C++ General: How is floating point representated?

• January 5th, 2005, 04:56 AM
cilu
C++ General: How is floating point representated?
Q: What is IEEE 754 standard?

A: IEEE Standard 754 floating point is the most common representation today for real numbers on computers, including Intel-based PC's, Macintoshes, and most Unix platforms.

Q: Is this the format use by Microsoft VC++ also?

A: Microsoft Visual C++ is consistent with the IEEE numeric standards. There are three internal varieties of real numbers. Real*4 and real*8 are used in Visual C++. Real*4 is declared using the word float. Real*8 is declared using the word double. In Windows 32-bit programming, the long double data type maps to double. There is, however, assembly language support for computations using the real*10 data type.

Q: What is the format specified by the standard?

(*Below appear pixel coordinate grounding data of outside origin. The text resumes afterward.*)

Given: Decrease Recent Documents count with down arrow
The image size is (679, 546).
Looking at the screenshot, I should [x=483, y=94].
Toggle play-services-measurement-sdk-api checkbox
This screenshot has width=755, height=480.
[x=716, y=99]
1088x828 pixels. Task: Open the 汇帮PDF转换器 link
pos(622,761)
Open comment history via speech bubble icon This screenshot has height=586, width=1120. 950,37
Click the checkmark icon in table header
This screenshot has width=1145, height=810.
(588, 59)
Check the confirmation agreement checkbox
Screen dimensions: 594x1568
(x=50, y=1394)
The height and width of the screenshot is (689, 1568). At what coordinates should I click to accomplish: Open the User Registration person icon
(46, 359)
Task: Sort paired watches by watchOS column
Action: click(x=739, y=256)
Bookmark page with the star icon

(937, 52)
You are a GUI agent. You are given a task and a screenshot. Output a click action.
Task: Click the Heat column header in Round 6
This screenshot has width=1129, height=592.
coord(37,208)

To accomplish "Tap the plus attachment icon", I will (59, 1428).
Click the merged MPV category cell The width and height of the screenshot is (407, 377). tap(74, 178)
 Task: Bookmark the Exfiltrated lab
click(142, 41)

A: IEEE floating point numbers have three basic components: the sign, the exponent, and the mantissa. The sign bit is 0 for positive, 1 for negative. The exponent's base is two. The exponent field contains 127 plus the true exponent for single-precision, or 1023 plus the true exponent for double precision. The first bit of the mantissa is typically assumed to be 1.f, where f is the field of fraction bits.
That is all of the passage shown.